## Work to complete
Search the entries below for the string "will" and copy the lines that hold it.

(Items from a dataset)

************

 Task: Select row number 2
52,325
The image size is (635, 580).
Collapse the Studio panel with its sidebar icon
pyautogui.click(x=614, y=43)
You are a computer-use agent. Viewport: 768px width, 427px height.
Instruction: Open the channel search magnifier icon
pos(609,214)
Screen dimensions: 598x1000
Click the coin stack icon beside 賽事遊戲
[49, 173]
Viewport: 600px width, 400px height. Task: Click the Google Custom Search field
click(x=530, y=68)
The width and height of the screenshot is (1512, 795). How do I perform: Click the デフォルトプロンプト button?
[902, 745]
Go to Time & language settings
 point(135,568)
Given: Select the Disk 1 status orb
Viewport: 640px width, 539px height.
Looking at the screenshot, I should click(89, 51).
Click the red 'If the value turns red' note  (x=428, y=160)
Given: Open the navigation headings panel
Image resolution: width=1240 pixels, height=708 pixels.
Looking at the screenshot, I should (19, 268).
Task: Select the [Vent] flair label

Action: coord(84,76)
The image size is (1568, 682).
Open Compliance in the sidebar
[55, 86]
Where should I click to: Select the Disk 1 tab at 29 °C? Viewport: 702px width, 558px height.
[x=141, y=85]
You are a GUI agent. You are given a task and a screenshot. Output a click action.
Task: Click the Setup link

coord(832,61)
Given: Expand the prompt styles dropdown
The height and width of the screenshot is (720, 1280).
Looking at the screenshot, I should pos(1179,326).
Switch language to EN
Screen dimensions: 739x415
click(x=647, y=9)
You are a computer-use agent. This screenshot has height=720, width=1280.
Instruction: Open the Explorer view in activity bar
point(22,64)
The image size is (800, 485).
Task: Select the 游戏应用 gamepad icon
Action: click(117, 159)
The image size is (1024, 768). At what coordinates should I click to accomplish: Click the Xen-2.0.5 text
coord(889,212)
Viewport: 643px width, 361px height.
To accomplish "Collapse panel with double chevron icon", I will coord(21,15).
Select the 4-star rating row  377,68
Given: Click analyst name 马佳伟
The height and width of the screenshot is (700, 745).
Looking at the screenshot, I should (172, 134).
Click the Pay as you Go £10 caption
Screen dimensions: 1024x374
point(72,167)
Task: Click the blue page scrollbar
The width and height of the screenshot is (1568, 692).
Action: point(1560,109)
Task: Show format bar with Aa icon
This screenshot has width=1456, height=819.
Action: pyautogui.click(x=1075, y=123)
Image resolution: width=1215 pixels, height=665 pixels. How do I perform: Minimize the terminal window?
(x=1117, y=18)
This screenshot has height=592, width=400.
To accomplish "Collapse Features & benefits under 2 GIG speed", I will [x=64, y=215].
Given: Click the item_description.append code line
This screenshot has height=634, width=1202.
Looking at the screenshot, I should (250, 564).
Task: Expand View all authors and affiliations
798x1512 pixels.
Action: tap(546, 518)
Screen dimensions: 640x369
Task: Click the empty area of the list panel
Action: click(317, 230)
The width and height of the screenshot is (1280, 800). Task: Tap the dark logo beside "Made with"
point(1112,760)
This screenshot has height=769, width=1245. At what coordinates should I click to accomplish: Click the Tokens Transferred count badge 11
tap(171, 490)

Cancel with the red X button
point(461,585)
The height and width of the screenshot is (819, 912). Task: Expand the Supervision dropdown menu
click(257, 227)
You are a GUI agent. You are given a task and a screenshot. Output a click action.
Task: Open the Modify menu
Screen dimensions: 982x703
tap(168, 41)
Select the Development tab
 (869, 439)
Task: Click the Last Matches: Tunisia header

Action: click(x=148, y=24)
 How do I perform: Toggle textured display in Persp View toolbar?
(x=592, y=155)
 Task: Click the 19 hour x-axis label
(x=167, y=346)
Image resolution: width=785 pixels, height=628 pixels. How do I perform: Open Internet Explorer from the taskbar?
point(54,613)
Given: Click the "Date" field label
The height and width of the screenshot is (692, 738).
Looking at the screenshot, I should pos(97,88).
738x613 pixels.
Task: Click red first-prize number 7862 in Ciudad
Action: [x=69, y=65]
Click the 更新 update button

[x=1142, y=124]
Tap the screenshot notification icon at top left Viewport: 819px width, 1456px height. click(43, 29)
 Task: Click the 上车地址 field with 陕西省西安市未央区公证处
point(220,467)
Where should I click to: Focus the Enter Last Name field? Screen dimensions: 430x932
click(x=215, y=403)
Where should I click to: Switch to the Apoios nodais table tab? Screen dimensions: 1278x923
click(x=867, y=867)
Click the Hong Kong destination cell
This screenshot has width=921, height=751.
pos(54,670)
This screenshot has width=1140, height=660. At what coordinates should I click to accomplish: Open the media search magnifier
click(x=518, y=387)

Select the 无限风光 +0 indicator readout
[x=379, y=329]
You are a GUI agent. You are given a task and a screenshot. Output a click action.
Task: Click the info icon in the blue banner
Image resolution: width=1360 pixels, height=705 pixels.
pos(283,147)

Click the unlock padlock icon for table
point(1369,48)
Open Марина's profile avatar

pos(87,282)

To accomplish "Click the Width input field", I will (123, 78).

************

## Answer section
To accomplish "Collapse panel with double chevron icon", I will coord(21,15).
To accomplish "Collapse Features & benefits under 2 GIG speed", I will [x=64, y=215].
To accomplish "Click the Width input field", I will (123, 78).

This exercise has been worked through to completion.